#### [Excerpt to read]
****

Our main result is an algorithm that, for every $\delta$ in the range $0<\delta\leq 0.5$ , finds a $(0.5+\delta)$ -Nash equilibrium of a polymatrix game in time polynomial in the input size and $\frac{1}{\delta}$ . Note that our approximation guarantee does not depend on the number of players, which is a property that was not previously known to be achievable for polymatrix games, and still cannot be achieved for general strategic form games.

We prove this result by adapting the algorithm of Tsaknakis and Spirakis TS (henceforth referred to as the TS algorithm). They give a gradient descent algorithm for finding a $0.3393$ -Nash equilibrium in a bimatrix game. We generalise their gradient descent techniques to the polymatrix setting, and show that it always arrives at a $(0.5+\delta)$ -Nash equilibrium after a polynomial number of iterations.

****

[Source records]
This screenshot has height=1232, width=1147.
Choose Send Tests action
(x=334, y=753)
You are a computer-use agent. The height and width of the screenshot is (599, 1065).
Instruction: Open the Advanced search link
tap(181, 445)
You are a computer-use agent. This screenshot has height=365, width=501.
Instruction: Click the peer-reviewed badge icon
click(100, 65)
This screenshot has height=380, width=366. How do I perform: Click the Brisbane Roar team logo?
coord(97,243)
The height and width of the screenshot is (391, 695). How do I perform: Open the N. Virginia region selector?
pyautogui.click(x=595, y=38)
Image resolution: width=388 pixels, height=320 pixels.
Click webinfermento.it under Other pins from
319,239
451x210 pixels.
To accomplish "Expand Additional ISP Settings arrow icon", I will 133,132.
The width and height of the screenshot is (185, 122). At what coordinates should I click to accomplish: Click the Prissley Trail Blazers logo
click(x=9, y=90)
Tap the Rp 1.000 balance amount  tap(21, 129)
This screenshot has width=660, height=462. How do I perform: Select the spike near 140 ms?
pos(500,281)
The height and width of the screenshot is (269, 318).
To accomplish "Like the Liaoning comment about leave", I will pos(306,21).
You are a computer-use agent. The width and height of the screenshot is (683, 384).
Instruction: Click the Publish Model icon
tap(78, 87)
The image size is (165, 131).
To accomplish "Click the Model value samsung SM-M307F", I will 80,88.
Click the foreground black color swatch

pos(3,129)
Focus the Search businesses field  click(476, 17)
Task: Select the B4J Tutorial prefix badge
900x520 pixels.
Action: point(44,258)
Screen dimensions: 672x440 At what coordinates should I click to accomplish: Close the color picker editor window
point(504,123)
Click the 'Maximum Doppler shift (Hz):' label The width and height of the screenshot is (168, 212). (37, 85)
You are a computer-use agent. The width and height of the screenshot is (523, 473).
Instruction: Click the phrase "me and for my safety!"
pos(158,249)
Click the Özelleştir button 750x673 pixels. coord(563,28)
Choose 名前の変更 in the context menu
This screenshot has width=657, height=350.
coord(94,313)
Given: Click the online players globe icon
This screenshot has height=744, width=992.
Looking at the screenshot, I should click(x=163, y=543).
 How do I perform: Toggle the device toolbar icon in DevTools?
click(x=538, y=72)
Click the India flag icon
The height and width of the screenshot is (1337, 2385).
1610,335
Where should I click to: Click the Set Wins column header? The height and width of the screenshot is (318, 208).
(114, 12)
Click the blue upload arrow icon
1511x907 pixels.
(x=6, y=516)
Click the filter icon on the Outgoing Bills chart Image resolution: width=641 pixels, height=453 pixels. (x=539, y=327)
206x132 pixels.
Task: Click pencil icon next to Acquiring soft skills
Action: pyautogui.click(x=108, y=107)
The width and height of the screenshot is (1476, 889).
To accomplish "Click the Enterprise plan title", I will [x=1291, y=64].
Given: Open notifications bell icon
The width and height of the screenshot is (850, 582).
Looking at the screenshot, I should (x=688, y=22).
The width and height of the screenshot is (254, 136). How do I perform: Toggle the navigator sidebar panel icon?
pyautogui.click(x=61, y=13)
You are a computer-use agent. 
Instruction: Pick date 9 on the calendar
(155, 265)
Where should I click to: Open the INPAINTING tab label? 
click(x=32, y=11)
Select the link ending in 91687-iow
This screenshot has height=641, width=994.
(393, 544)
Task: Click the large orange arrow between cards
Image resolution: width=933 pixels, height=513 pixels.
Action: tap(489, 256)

****

#### [Jobs]
a) Using the excerpt on polymatrix games, decide whether each statement agrees with it: (i) the approximation guarantee depends on the number of players; (ii) the TS algorithm finds a 0.3393-Nash equilibrium in a bimatrix game; (iii) the generalized gradient descent reaches a (0.5+δ)-Nash equilibrium after a polynomial number of iterations. For each, answer yes or no and quote the words of the excerpt that decide it.
b) According to the excerpt on polymatrix games, what kind of algorithm did Tsaknakis and Spirakis give?

#### [Responses for each task]
a)
(i) No: "our approximation guarantee does not depend on the number of players"
(ii) Yes: "They give a gradient descent algorithm for finding a $0.3393$ -Nash equilibrium in a bimatrix game."
(iii) Yes: "show that it always arrives at a $(0.5+\delta)$ -Nash equilibrium after a polynomial number of iterations"

b) They gave a gradient descent algorithm.